GIVEN TEXT:
---

EU wants to cut funds to Hungary
EU Commission President von der Leyen plans to launch proceedings against Hungary for violations against the rule of law following the summer break. According to a new report there are more than enough grounds to do so. Hungary, which recently ruffled Brussels' feathers with a new anti-LGBT law, is now facing funding cuts. Commentators shed light on the motives and tactics of both sides.
Don’t wait to pull the plug
Waiting until autumn to take action is leaving things too late, Frankfurter Rundschau warns:
“Hungary is due to receive 7.2 billion euros from the EU just for Covid-19 recovery funds. ... The first instalment of more than 900 million Euros could be handed over before the summer break. The EU Commission should not transfer the money. This would send a clear message to Orbán and a clear signal to European taxpayers. It is they, after all, who are carrying the costs of rebuilding after the pandemic, as the President of the Commission von der Leyen rightly noted.”
Improper intervention
The pro-government Magyar Nemzet sees pure politicking behind the approach:
“[The European progressives] want the EU institutions to oppose the Hungarian government using sanctions. ... In other words, they want them to intervene in the 2022 parliamentary elections by withdrawing money.”
Blatant double standards
Magyar Hang is not convinced by the Hungarian government's demands for respect:
“It's amazing to see how the supporters of Hungary's (sham) democracy, which is teetering towards autocracy, become passionate advocates of consensual decision-making at an EU level. The Orbán government and its huge media machinery are always attacking their domestic political opponents and their chosen targets, trampling on human dignity. ... This is double standards à la Fidesz: the very same party that denies respect to anyone who expresses even the mildest criticism against it is demanding respect for itself.”
Orbán is calling Europe's bluff
Commenting in La Libre Belgique, Hungary expert Zsuzsanna Szelényi says this is nothing but a cynical diversionary tactic:
“The Fidesz party has approved a budget which allows the government to offer unlimited sums of money to the Hungarians before the elections. It has created a foundation to open a private campus for the Chinese Fudan University in Budapest while the Hungarian universities are being denied access to state and European research funds. And it has created foundations to run state property, such as universities and motorways. ... These foundations are creating a state within a state that will prevent a new government from governing the country if Fidesz loses the elections. ... But none of these laws have attracted any protest whatsoever from either Ursula von der Leyen, the US State Department or the German government. Because they've all been too busy condemning the anti LGBT laws.”

---

Please say how much money Hungary is due to receive from the EU for Covid-19 recovery, according to the text on EU funds to Hungary.

---

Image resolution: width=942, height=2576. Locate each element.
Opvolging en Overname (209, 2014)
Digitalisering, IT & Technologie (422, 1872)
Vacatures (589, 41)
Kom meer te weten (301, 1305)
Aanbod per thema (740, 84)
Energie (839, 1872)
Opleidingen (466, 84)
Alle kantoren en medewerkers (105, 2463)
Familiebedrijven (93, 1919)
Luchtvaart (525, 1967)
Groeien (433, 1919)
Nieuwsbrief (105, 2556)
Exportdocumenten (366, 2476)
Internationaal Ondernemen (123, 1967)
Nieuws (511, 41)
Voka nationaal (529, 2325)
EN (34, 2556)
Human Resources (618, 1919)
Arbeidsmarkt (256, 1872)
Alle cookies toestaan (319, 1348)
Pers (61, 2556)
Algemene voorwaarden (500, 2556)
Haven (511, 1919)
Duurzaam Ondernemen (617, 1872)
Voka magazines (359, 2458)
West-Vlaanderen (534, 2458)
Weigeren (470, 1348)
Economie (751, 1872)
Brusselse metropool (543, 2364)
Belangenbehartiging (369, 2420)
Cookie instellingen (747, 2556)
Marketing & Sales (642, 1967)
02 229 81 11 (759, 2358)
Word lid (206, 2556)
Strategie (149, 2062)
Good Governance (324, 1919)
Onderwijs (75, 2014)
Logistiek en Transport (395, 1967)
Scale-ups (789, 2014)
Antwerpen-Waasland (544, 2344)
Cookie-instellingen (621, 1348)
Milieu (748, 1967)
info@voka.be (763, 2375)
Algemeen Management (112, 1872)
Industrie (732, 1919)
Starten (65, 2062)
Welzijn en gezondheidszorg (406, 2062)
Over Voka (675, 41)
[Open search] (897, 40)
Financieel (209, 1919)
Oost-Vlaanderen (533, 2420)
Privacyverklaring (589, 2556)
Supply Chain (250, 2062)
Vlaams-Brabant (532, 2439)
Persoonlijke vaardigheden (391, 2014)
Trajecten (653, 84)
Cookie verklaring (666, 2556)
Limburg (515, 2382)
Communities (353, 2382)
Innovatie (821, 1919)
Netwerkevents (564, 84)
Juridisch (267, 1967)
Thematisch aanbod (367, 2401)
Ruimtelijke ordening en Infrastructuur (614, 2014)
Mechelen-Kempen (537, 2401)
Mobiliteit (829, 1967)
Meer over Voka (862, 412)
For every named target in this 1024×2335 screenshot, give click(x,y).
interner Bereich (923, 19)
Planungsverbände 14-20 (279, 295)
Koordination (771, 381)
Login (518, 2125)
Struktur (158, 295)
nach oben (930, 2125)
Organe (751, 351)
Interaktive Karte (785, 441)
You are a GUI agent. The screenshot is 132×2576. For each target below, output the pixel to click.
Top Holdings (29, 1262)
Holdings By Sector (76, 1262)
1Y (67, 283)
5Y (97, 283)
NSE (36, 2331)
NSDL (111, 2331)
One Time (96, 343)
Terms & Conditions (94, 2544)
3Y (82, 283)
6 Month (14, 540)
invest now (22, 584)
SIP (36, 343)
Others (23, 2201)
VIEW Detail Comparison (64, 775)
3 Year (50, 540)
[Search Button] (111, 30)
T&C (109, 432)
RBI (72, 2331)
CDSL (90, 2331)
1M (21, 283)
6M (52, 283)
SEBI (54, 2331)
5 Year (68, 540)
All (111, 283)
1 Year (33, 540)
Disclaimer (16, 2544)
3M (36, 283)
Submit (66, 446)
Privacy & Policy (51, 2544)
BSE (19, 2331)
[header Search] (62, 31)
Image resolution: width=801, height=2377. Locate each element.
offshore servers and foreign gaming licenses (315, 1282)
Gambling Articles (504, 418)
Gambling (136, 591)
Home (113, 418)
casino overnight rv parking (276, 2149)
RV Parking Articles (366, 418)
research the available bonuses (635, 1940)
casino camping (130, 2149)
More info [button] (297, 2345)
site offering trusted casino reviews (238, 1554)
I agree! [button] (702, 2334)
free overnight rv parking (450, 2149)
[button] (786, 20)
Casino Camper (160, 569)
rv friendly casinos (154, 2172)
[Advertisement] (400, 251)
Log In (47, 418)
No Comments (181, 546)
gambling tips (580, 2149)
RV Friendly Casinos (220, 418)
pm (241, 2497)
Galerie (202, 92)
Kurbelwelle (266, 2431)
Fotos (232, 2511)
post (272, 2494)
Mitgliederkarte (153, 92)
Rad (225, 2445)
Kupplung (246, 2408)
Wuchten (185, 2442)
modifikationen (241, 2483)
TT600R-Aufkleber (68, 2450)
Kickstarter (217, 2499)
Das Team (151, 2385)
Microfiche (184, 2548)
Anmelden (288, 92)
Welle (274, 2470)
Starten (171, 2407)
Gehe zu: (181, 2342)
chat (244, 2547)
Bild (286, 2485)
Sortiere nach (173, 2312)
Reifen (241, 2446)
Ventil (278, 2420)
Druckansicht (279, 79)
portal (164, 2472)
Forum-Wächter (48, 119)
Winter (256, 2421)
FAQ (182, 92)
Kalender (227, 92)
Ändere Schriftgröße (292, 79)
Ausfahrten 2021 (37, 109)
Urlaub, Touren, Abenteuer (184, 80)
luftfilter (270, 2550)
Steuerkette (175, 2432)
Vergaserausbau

---

WRITTEN SOLUTION: 7.2 billion euros.